I thought of a joke, for some reason, that Margaret Pinckney told during the last party. Bill and Jim interfered with her but she got it out, talking like a harelip. The hero’s a harelip. Selling peaches, he knocks on a 1ady’s door. She answers in "something comfortable — very," Margaret said.
"Yes?"
"Ma’am, want thum peacheth?"
"It would depend."
"Depend on what?" said the harelip.
“Are they firm?”
"Oh yeth, ma’am, they’re firm."
"Do they have a very light fuzz on them?”
"Oh yeth, ma’am, they have a very light futh on them."
"Come in," the lady said, and he did.
“Are they as firm as these?" she asked, showing him her titties. Margaret said boobs.
"I couldn’t thay."
She made him feel them. "Oh yeth, ma’am, they’re ath firm ath theeth."
"Well, is the fuzz on them as light as this fuzz?"
Margaret said: "She revealed herself totally to the harelip door-to-door peach salesman."
"I–I—I couldn’t th-thay that either," he said. "Give me your hand and we’ll find out," she said, and then, jumping, said, "Quick, I hear someone coming! Under the sofa!"

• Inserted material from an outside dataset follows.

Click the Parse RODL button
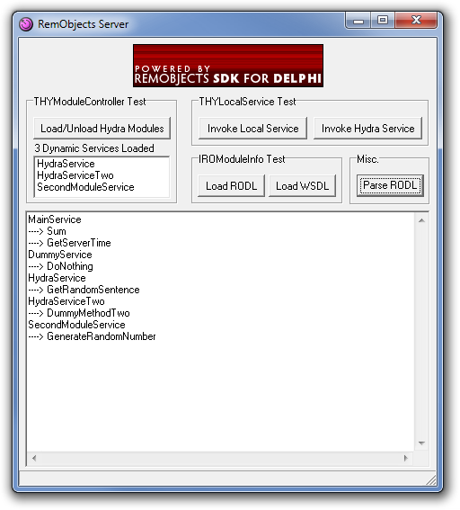 390,185
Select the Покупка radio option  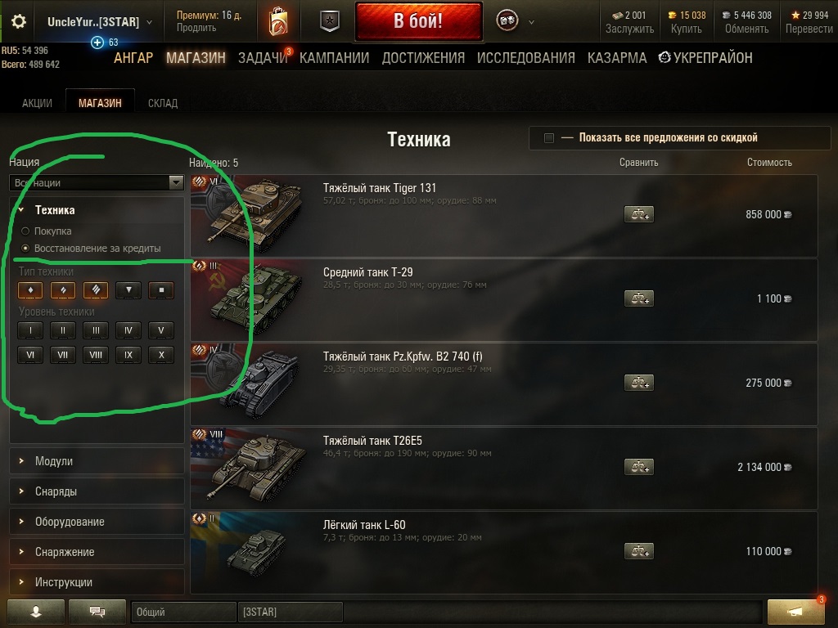pos(25,231)
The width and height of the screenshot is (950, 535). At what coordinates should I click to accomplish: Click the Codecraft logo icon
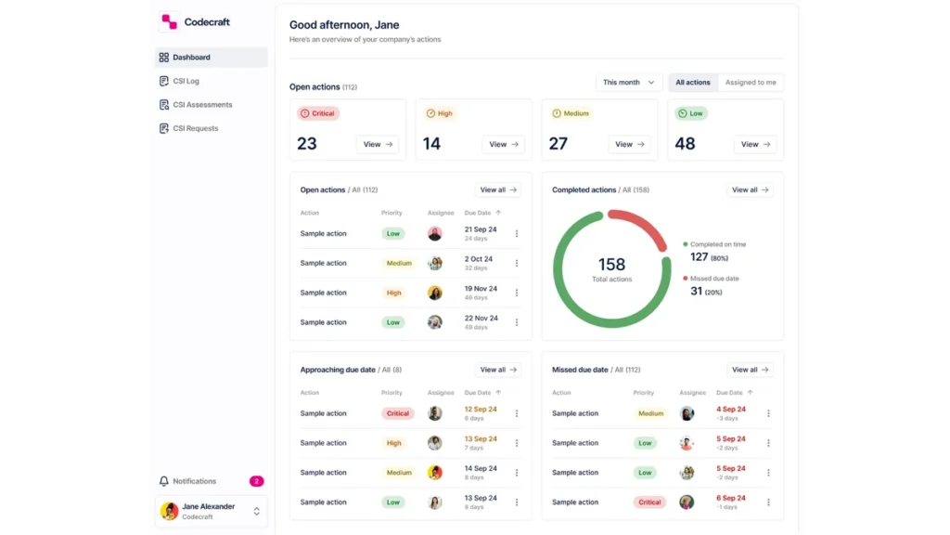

The salesman rolled under the sofa and the lady dressed. It was a false alarm. When the heat blew off she got the salesman out.
"Whew."
"I’ll thay.” They settled down.
Then the lady said: "I’ll buy all your fruit if you’ll tell me what part of my body you think is the sharpest."
"The tharpetht?"
"Yes. And I’ll take it all.”
"Well, ma’am, I believe it’th your eerth."
"My ears?”
"Yeth, ma’am."
"But why my ears?"
"Well, you know when you thaid you thought you heard thomeone coming?"
"Yes."
"Well" — he hesitated—"it wath me."
It wath a houthe rocker that night. Even Bill and Jim were giggling. Why did I remember that, sitting in the Grand working on my second cold one? My first true second beer in my life.
Daddy came in.
"Mist’Iv," people said. "Mist’Iv!" I guess they knew him from their troubles. Daddy took their cases on time, I thought. Or they just knew he was the Duchess’s old man. But anyway, he came in and had Jake’s attention before he got to the bar and handed Jake a bottle in a sack.
"Do you have soda?"
"Got Coke soda," Jake said.
"Water then, Jacob."
Jacob. I had the feeling he’d been there before, or knew him somehow, which was a hard sensation to accept, like believing that sexy things are not your own private province of knowledge, that your parents must know too. Here I thought Jake and the Grand were all mine, and Daddy’s calling Jake Jacob, like they go back years into a formal history together.
"Hi. Sorry if I’m in trouble," I said to cut him off, in case I was. "You know Jake?"
Jake handed up a jigger of whiskey and a jelly glass with tap water in it. Daddy nodded down. Jake nodded up.
"His father." Daddy was about titrated out. His lips were under control except they sort of looked like he’d been to the dentist. His eyes were mullety."This place is just a juke joint now, son. In my day, it was the biggest whorehouse-casino-bootleg operation we knew of. Do you know what a whorehouse is?"
"Wel1, I know what one is . I don’t know what you do , though."
He chased the jigger.
"Me either." He laughed.
We sat there a while.
I had a bunch of questions about the joint before, under Jake’s daddy, but they seemed like too much effort. I could just put it together myself, with a hint or two.
"Daddy, was it what they call a class operation?"
"What?"
"Jake’s joint in the good old days."
"Class operation is right!" He got excited. "That’s exactly what it was. Everything was clear. They had the fun and we had the money. Buyers, sellers."
"Refined vice?" I said.
"What?"
"Like Chicago and things. Was it refined vice with a code of manners—"
“Son, do you believe in God?"
"What?"
"Do you believe in God?"
"Yeah, I guess."
"Well, okay. I guess it was refined vice."
I motioned to Jake and got my first true third cold one in my life. Daddy had said something I couldn’t figure out. Today I sort of know. And I sort of don’t.